• Assignment:
Lines from the beginning of the entries up to and including the one with "The image size is (1200, 675)." must be duplicated word for word; leave out all others.

Pixel coordinate grounding data
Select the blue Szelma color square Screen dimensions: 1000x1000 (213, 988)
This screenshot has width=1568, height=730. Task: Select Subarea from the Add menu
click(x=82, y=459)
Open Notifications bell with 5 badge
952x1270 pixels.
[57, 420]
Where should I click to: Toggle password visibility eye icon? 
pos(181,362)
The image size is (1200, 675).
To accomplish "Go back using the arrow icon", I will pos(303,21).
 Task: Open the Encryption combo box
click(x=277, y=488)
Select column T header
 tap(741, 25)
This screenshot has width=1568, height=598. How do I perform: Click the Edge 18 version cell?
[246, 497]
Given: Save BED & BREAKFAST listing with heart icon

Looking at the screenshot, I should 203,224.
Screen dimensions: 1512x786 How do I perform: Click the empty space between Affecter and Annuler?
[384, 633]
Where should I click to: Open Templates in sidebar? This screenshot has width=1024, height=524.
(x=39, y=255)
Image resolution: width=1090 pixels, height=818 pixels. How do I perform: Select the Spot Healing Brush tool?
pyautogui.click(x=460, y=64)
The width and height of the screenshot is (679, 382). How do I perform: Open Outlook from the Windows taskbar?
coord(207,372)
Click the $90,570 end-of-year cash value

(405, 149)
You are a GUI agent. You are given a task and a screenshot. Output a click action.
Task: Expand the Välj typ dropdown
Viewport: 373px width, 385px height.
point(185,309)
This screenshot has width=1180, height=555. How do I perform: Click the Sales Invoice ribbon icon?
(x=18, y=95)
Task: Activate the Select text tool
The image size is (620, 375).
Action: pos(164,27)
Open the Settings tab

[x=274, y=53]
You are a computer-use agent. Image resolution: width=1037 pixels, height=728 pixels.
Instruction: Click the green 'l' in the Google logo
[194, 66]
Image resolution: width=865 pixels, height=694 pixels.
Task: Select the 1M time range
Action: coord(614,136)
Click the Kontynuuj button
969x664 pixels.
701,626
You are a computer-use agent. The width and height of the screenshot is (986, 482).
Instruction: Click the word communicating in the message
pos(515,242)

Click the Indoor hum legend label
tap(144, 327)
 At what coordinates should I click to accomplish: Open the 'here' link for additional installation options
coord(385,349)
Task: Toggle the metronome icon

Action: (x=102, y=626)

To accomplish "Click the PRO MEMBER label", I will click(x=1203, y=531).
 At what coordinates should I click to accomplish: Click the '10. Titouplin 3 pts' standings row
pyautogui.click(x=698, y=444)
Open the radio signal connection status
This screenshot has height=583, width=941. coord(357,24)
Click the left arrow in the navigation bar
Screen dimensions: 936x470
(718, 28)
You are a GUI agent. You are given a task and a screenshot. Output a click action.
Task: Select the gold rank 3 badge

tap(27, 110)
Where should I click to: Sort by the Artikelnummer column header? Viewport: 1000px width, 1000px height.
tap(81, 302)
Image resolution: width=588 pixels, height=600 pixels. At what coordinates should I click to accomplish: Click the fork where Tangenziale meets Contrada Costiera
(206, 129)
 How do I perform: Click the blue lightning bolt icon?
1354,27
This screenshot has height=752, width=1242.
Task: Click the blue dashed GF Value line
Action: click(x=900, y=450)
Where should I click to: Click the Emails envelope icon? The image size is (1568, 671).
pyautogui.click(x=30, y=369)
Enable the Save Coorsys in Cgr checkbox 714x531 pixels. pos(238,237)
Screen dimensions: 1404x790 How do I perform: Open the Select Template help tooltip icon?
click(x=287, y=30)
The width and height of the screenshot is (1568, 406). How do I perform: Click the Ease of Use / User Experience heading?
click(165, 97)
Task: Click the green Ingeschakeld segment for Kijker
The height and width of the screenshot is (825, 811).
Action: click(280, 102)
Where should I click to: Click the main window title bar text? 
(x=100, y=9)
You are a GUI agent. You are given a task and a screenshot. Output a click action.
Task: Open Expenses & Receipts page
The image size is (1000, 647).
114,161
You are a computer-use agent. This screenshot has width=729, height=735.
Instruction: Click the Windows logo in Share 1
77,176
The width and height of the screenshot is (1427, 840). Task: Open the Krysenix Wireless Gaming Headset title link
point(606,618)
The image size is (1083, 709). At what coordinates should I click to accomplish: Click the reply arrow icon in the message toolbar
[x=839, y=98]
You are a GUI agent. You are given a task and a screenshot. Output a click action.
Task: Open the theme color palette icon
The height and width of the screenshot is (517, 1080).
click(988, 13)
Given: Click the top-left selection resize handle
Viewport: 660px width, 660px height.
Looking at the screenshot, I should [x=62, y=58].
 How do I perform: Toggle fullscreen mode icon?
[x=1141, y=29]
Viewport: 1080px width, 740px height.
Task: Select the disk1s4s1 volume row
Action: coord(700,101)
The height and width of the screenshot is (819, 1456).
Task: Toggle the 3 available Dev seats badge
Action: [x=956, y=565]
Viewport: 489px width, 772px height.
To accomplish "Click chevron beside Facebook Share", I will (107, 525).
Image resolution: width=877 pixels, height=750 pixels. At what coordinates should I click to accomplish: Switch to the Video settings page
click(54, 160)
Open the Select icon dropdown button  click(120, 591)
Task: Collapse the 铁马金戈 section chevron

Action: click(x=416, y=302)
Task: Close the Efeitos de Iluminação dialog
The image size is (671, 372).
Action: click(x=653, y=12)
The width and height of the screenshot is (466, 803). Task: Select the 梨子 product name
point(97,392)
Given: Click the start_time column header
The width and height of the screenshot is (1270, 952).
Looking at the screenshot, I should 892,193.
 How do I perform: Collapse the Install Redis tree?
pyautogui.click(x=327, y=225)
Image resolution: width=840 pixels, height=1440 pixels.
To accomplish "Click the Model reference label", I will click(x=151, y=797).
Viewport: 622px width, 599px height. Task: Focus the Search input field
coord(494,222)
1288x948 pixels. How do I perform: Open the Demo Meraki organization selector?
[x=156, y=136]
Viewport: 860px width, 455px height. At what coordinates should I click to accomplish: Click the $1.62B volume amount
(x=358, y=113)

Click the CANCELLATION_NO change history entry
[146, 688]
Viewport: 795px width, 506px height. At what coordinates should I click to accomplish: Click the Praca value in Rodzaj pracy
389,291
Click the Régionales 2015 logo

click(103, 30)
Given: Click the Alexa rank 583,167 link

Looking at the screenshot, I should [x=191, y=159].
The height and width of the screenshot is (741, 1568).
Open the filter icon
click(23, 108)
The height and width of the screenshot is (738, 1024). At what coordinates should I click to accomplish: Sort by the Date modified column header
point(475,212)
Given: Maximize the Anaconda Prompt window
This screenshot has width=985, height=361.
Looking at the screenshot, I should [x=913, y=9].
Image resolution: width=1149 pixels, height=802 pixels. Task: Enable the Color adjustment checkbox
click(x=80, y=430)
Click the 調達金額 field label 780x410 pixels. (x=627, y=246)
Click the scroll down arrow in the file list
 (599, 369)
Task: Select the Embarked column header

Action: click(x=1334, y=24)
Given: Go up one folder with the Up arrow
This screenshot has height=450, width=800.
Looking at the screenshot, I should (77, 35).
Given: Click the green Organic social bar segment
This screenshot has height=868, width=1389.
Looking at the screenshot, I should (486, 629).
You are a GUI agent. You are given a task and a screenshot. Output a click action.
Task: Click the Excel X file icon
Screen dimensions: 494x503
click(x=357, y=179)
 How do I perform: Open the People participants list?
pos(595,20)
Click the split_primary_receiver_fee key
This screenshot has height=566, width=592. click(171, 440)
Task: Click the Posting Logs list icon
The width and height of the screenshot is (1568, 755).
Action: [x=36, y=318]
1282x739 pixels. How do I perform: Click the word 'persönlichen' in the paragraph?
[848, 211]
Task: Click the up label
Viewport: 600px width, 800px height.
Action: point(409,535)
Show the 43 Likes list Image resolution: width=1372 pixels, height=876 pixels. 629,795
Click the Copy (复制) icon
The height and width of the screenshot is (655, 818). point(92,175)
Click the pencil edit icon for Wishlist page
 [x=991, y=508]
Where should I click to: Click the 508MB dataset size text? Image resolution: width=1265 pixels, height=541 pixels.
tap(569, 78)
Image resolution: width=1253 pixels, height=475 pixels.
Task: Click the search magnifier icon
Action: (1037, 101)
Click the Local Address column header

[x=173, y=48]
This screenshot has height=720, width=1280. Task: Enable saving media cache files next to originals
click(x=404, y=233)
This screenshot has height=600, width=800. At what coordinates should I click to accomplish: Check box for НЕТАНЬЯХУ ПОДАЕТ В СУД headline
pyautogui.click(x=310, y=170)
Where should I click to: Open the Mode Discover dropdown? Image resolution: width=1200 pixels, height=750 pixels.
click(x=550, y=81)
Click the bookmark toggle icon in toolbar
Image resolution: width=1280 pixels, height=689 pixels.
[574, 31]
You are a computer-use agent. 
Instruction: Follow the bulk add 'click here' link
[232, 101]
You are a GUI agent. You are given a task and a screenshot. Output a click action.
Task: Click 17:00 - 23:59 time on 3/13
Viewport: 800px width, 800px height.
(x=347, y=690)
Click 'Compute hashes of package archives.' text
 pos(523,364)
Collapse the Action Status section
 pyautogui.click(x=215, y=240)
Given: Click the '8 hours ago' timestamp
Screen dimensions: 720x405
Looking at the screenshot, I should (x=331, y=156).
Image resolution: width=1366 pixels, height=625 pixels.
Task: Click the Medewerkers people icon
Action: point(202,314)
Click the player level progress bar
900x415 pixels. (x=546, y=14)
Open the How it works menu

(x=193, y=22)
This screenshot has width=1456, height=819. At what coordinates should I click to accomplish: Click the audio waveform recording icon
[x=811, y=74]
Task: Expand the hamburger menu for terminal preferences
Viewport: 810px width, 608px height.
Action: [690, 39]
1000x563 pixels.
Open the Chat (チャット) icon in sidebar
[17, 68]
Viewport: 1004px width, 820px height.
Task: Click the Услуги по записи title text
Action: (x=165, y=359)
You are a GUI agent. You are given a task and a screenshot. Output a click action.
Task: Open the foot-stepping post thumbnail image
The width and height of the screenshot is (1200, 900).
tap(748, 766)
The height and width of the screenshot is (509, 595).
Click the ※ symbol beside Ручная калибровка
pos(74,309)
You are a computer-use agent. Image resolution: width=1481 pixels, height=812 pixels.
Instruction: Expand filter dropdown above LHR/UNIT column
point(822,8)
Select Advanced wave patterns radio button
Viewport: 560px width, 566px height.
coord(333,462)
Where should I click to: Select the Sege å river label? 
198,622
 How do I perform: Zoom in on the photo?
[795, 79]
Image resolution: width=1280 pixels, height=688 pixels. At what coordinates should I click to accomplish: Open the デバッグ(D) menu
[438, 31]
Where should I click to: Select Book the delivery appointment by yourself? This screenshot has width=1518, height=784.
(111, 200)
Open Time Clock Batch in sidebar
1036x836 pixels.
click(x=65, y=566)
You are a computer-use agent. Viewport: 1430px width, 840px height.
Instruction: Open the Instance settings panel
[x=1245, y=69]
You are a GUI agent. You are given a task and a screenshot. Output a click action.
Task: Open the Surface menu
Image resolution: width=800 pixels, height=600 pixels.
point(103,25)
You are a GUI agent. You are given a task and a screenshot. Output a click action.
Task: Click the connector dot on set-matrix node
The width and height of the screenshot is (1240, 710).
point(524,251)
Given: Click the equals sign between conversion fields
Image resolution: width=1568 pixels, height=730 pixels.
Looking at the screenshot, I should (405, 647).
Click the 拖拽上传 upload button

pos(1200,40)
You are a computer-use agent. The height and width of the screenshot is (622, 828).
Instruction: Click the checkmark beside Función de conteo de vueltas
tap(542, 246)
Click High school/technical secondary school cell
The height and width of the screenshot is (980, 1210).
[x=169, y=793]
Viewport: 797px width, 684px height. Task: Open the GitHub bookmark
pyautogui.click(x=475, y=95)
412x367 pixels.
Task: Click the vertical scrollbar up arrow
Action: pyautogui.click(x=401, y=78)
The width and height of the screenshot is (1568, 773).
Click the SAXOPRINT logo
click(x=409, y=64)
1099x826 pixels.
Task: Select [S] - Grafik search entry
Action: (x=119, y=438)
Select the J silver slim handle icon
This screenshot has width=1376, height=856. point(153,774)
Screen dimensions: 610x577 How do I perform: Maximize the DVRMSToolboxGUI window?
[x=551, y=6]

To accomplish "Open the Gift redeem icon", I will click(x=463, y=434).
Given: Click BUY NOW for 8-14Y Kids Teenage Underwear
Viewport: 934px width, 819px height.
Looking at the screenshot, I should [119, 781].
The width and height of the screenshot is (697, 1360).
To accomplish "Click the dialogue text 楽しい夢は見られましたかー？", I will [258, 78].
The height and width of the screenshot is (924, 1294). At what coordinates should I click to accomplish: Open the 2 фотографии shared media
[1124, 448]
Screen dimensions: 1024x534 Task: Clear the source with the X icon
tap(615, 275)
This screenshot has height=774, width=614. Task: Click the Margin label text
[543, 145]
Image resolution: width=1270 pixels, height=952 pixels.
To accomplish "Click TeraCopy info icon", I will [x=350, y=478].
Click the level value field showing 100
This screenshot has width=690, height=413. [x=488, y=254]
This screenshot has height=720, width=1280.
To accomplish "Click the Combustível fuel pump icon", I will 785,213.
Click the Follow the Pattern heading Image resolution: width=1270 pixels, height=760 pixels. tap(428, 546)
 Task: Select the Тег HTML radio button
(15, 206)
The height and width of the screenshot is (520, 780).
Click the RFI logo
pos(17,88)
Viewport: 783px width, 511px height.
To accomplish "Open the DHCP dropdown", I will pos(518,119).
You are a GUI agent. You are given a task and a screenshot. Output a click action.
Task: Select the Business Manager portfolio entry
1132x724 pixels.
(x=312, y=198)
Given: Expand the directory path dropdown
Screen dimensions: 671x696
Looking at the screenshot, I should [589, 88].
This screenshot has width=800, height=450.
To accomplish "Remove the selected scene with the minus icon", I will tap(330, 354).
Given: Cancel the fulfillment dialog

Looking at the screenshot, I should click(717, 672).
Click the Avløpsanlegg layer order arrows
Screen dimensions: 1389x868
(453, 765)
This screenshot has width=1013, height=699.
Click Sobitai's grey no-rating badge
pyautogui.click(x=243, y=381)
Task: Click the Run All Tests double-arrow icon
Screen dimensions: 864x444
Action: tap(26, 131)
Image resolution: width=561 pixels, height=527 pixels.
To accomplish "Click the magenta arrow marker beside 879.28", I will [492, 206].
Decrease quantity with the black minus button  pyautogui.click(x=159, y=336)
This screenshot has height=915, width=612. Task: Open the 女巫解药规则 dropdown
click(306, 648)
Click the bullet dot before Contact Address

• Result below:
Select the blue Szelma color square Screen dimensions: 1000x1000 (213, 988)
This screenshot has width=1568, height=730. Task: Select Subarea from the Add menu
click(x=82, y=459)
Open Notifications bell with 5 badge
952x1270 pixels.
[57, 420]
Where should I click to: Toggle password visibility eye icon? 
pos(181,362)
The image size is (1200, 675).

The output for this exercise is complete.